Question

Point M is located at (4,6) on a coordinate grid. Point M is translated 8 units to thr left and 9 units down to create point M'. Which measurement is closest to the distance between point M and point M' in units?

Answer 1

Well, i would use the distance formula to find the distance between the two points. Only issue- you do not have the other point, so lets find it!

We have the point 4,6. 4 is the x, and 6 is the y.

Lets start with 4 since the x works with the left and right aspect of the location. It says M has been translated 8 units to the left, meaning we go back 8. So if we are at 4, and we go back (A.K.A. Subtract) 8, we will be at -4.

Now lets move onto the y, which works with the up and down aspect of the location. It says M has been translated 9 unites down, meaning the point will be heading down and getting smaller. So if we are at 6, and we go down (A.K.A. subtract) 9, then we will be at -3.

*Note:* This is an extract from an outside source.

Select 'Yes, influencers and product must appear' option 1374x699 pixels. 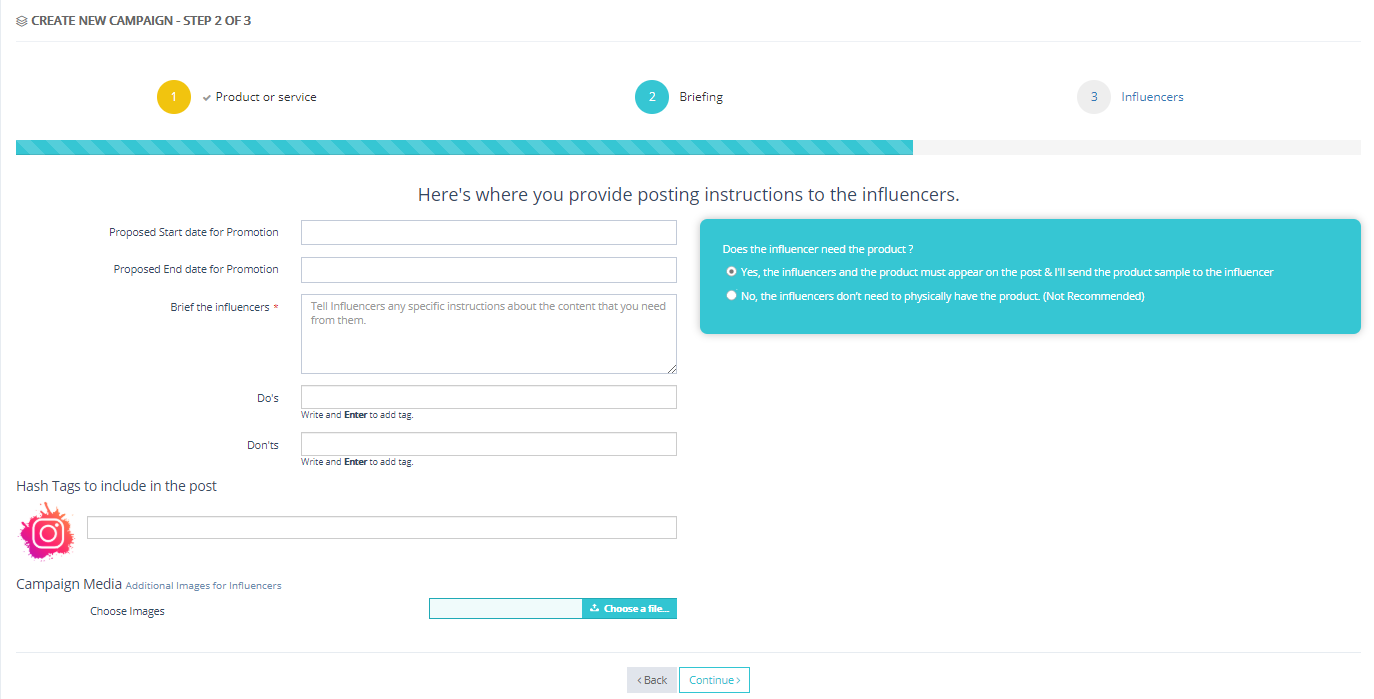(x=731, y=272)
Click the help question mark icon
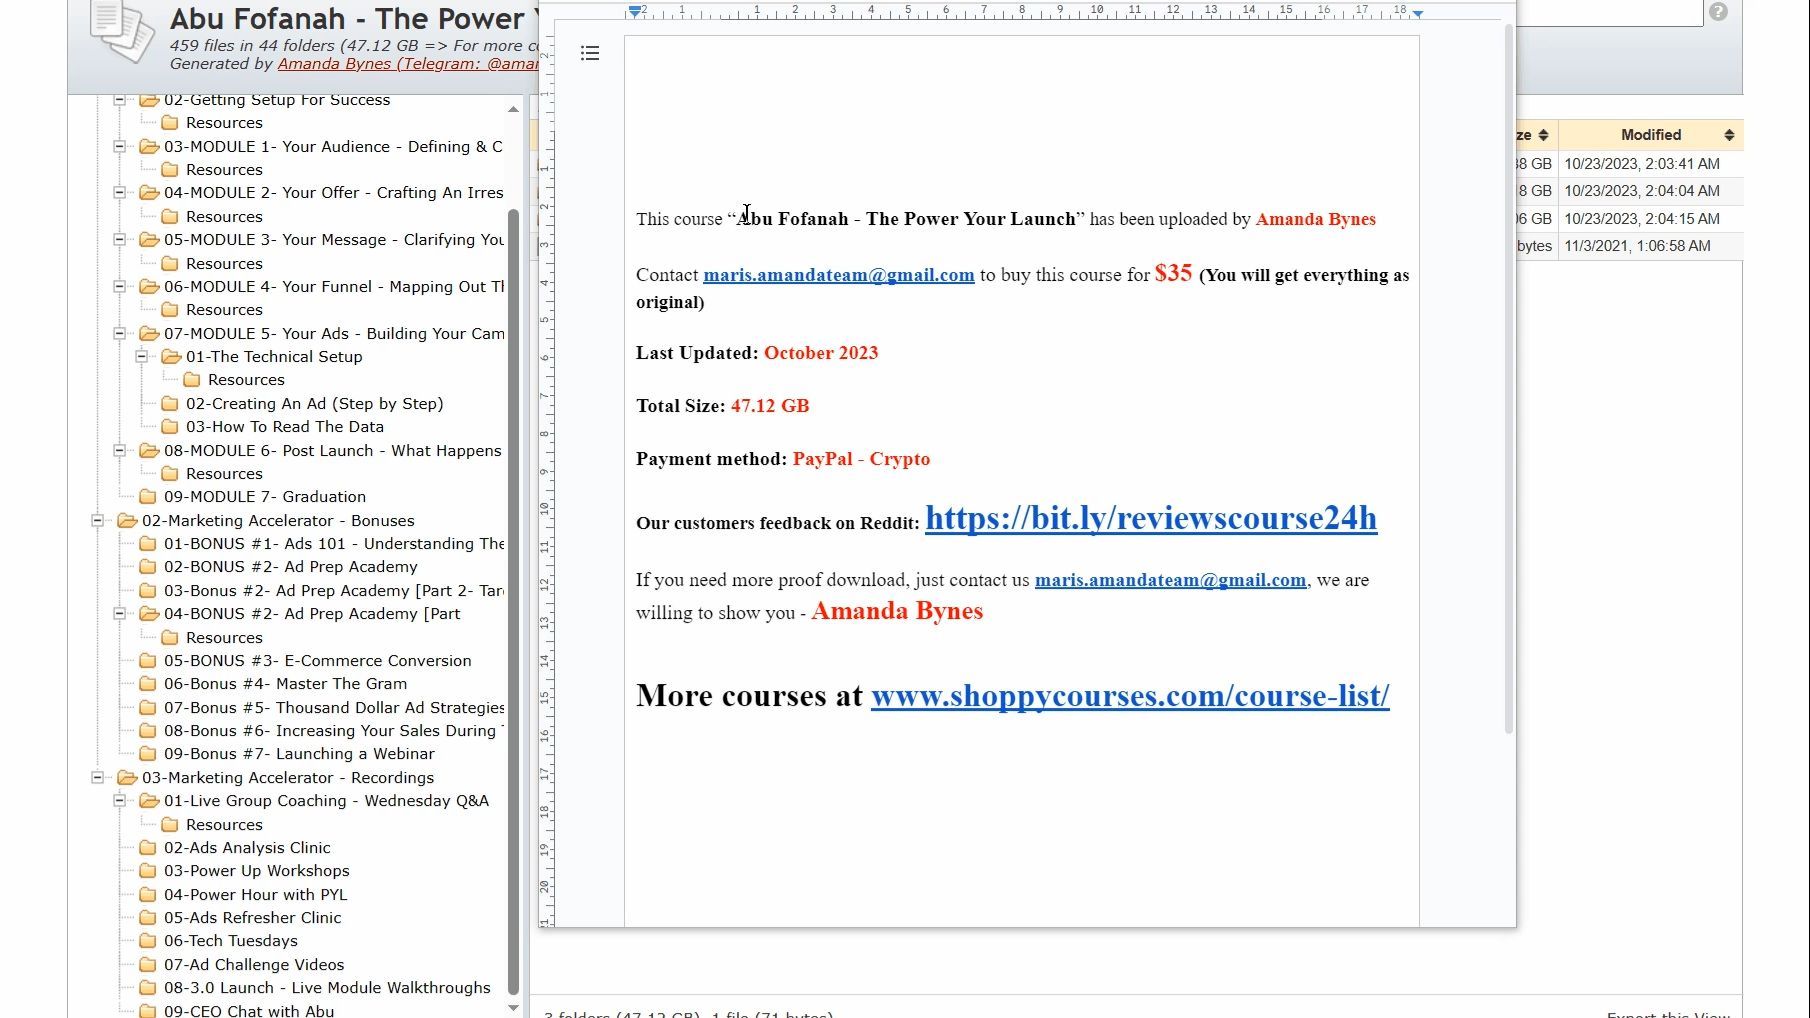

So now we have the coordinates of point M (4,6) and point M' (-4,-3) so we can now complete the distance formula!

The distance formula helps determine the distance between two points. It looks like this: D = √(x₂-x₁)²+(y₂-y₁)²

Though it does not matter which order you use the coordinates in, i am choosing to use M and then M'.

So, starting with the X, X₂ will be -4 and X₁ will be 4.
Again, starting with the Y, Y₂ will be -3 and Y₁ will be 6.

So, the formula plugged in will look like this: d = √(-4 - 4)² + (-3 - 6)²

Solving it out, we first need to work within the parenthesis. Can you solve it?

Our outcome will be this: -8² + -9². But, since we are squaring (And a negative times a negative equals a positive) you can just write 8² + 9²

8²= 64
9²= 81

64+81 = 145.

So, the distance between point M and point M' would be 145 units

Hope this helps!

If it does not, please let me know so i can try to help!